Creating an AI-data-driven approach for Next Best Action
Companies that start for the very first time with their Artificial Intelligence journey are mainly struggling with planning and placing the new solution into the existing business process. A soft approach is to start with evaluating data and technology maturity and define which are the small steps to take. AI is not something companies will buy or implement one time and use for a long time. On contrary, it requires starting small and evaluating routinely so the solution can be fine-tuned for your needs. So it’s better not to wait for your data to be perfect instead start small by understanding it.
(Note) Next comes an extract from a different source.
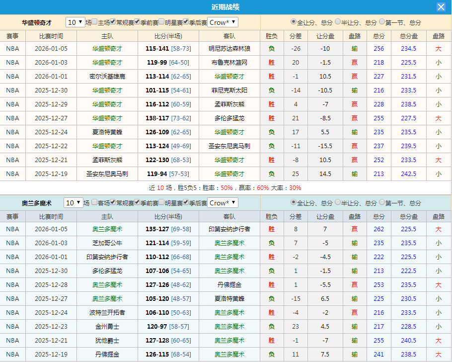Image resolution: width=452 pixels, height=362 pixels.
Task: Click the total score 256 in the first Wizards row
Action: coord(378,48)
This 4 step methodology can be insightful for starting your AI-driven NBA journey:
- Data foundation: Have a customer-data platform that provides a 360-degree view. Having so will allow you to monitor what is already available and what is required. Eventually, you will be able to formulate a data strategy.
- Extract insights: Collaborate with advanced analytics teams for following the main signals of your data. Understand how your business rules are related to the insights extracted. In the end, you’ll be able to map business intelligence and your decision-making process clearly.
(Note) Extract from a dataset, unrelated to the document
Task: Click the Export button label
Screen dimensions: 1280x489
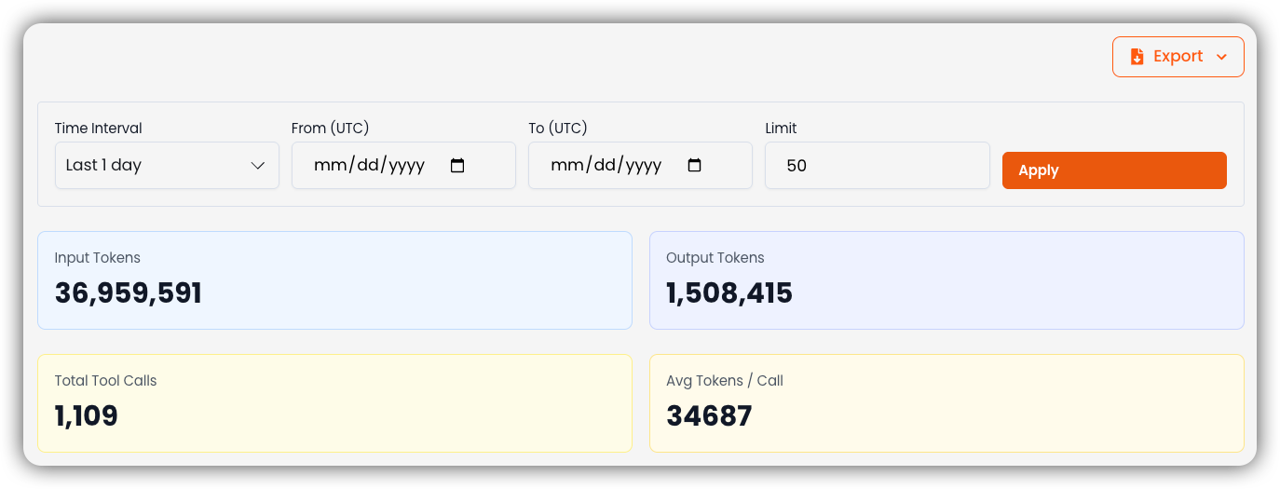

- Desing AI models: Find a small business question that can be answered by AI – based on the mapping at step 2 – and start developing governance around this model. Identify the impact of your model by having a POC that runs parallel to the current methodology.
- Distribute: Once the stakeholders are satisfied with the success of the model it’s ready to be placed into the business process! Remember AI is not a one-shot integration so collecting feedback and improving the models will increase reliability while creating a culture of innovation.